EXERCISE DESCRIPTION = Below this line is a set of entries; quote exactly the lines from the line that contains "Where should I click to: Copy" to the line that contains "The width and height of the screenshot is (330, 200).", both lines included.

DATA TO EXAMINE =
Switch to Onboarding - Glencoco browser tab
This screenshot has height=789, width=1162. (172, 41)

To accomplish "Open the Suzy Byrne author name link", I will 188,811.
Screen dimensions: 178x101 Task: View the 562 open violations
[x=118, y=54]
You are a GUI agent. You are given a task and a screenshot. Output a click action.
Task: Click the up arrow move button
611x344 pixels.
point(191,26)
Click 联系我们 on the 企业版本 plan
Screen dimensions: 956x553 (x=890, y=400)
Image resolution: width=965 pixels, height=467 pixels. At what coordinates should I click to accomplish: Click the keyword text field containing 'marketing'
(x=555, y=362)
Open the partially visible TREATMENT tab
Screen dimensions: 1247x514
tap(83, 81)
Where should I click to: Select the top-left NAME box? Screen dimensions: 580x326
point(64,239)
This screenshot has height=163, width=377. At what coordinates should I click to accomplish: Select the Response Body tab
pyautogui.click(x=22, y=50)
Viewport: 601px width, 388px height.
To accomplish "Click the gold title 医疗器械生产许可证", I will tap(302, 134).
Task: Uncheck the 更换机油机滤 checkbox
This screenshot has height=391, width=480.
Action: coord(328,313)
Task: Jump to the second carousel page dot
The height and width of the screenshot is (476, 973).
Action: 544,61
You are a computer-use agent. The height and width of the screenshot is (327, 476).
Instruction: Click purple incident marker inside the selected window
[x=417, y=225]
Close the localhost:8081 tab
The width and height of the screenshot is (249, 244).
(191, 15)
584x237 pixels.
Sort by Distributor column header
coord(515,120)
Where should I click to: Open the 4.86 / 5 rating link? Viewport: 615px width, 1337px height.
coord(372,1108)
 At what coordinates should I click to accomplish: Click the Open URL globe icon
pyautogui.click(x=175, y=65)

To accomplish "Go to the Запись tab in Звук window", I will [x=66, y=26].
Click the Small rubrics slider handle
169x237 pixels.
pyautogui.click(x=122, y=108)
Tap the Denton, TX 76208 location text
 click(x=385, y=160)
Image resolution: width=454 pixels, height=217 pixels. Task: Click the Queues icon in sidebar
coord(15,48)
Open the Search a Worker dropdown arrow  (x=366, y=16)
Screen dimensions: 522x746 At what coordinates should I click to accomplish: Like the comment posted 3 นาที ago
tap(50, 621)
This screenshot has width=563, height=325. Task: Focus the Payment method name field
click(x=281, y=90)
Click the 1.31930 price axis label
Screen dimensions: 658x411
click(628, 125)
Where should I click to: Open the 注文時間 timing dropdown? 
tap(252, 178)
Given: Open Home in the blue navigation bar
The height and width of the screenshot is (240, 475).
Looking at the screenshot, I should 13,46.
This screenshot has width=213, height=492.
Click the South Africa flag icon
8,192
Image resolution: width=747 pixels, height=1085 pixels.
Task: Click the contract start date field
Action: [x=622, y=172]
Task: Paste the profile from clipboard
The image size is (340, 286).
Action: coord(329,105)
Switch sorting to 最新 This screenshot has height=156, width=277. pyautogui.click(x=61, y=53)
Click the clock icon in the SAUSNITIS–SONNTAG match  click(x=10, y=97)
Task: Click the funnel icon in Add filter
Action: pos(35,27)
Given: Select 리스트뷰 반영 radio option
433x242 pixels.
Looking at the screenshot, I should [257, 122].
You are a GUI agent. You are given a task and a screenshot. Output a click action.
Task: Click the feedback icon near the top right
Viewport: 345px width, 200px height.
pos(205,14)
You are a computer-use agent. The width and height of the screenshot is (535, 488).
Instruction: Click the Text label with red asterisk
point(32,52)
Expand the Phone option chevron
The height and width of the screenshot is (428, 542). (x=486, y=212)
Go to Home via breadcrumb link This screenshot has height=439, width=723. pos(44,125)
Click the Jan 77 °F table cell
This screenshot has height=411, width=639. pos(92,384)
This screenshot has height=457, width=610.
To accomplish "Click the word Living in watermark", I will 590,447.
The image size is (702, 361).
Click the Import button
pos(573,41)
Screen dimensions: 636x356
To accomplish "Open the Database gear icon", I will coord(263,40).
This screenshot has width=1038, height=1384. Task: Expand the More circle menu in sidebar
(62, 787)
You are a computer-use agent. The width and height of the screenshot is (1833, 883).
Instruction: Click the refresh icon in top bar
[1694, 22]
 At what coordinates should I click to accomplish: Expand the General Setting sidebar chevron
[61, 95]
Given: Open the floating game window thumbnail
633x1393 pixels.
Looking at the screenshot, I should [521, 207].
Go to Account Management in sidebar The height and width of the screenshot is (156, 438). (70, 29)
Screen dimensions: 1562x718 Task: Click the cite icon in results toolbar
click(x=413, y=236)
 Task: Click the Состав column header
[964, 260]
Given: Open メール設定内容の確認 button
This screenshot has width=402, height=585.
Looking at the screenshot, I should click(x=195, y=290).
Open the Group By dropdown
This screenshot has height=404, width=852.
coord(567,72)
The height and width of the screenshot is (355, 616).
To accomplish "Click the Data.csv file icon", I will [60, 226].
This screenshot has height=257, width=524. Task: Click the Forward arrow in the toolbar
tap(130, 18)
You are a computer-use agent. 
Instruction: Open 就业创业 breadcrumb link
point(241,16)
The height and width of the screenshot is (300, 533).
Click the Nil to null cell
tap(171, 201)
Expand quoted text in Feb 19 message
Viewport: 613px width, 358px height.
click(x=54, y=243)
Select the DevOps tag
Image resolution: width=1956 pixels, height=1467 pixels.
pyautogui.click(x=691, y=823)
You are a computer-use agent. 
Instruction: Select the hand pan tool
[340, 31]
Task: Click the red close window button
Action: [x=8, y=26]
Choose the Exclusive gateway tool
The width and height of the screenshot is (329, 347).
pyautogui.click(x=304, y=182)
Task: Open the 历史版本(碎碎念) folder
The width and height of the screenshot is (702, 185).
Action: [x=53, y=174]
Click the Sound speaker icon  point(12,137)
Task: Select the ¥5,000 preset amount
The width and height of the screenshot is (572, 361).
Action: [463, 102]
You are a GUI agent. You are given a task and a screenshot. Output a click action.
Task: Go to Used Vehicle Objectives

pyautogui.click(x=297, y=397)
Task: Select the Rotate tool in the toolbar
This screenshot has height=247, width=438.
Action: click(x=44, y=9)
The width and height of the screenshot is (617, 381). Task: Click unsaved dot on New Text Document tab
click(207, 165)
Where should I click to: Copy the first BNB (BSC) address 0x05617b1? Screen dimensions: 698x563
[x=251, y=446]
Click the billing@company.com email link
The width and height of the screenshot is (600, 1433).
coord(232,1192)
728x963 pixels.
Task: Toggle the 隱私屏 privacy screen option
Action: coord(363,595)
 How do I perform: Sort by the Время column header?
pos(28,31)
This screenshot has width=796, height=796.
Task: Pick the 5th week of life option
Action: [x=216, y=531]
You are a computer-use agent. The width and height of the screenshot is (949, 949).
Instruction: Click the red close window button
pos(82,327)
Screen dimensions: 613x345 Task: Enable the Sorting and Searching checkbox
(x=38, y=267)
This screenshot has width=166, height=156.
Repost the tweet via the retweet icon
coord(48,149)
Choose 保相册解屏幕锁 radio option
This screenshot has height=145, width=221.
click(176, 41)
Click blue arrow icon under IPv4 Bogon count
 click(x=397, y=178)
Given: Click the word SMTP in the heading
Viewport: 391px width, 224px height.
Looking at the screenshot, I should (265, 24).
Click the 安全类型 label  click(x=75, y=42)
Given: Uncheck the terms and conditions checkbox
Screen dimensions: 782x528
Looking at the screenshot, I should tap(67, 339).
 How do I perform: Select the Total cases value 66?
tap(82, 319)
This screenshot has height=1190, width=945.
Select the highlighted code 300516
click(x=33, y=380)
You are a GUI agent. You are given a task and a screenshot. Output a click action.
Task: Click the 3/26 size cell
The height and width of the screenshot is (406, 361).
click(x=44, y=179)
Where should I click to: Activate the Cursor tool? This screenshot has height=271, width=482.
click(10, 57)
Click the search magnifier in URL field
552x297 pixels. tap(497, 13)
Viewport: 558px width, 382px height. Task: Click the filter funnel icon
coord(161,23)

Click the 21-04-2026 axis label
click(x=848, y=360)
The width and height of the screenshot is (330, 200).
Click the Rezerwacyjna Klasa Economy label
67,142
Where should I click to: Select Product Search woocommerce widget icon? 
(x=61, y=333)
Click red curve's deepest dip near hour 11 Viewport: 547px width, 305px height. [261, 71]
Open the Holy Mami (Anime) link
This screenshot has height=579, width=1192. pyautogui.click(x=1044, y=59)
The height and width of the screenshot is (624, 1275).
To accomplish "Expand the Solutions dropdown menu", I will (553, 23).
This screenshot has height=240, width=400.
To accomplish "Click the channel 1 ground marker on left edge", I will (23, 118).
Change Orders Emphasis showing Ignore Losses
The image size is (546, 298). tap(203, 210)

RESPONSE TO THIS TASK =
Where should I click to: Copy the first BNB (BSC) address 0x05617b1? Screen dimensions: 698x563
[x=251, y=446]
Click the billing@company.com email link
The width and height of the screenshot is (600, 1433).
coord(232,1192)
728x963 pixels.
Task: Toggle the 隱私屏 privacy screen option
Action: coord(363,595)
 How do I perform: Sort by the Время column header?
pos(28,31)
This screenshot has width=796, height=796.
Task: Pick the 5th week of life option
Action: [x=216, y=531]
You are a computer-use agent. The width and height of the screenshot is (949, 949).
Instruction: Click the red close window button
pos(82,327)
Screen dimensions: 613x345 Task: Enable the Sorting and Searching checkbox
(x=38, y=267)
This screenshot has width=166, height=156.
Repost the tweet via the retweet icon
coord(48,149)
Choose 保相册解屏幕锁 radio option
This screenshot has height=145, width=221.
click(176, 41)
Click blue arrow icon under IPv4 Bogon count
 click(x=397, y=178)
Given: Click the word SMTP in the heading
Viewport: 391px width, 224px height.
Looking at the screenshot, I should (265, 24).
Click the 安全类型 label  click(x=75, y=42)
Given: Uncheck the terms and conditions checkbox
Screen dimensions: 782x528
Looking at the screenshot, I should tap(67, 339).
 How do I perform: Select the Total cases value 66?
tap(82, 319)
This screenshot has height=1190, width=945.
Select the highlighted code 300516
click(x=33, y=380)
You are a GUI agent. You are given a task and a screenshot. Output a click action.
Task: Click the 3/26 size cell
The height and width of the screenshot is (406, 361).
click(x=44, y=179)
Where should I click to: Activate the Cursor tool? This screenshot has height=271, width=482.
click(10, 57)
Click the search magnifier in URL field
552x297 pixels. tap(497, 13)
Viewport: 558px width, 382px height. Task: Click the filter funnel icon
coord(161,23)

Click the 21-04-2026 axis label
click(x=848, y=360)
The width and height of the screenshot is (330, 200).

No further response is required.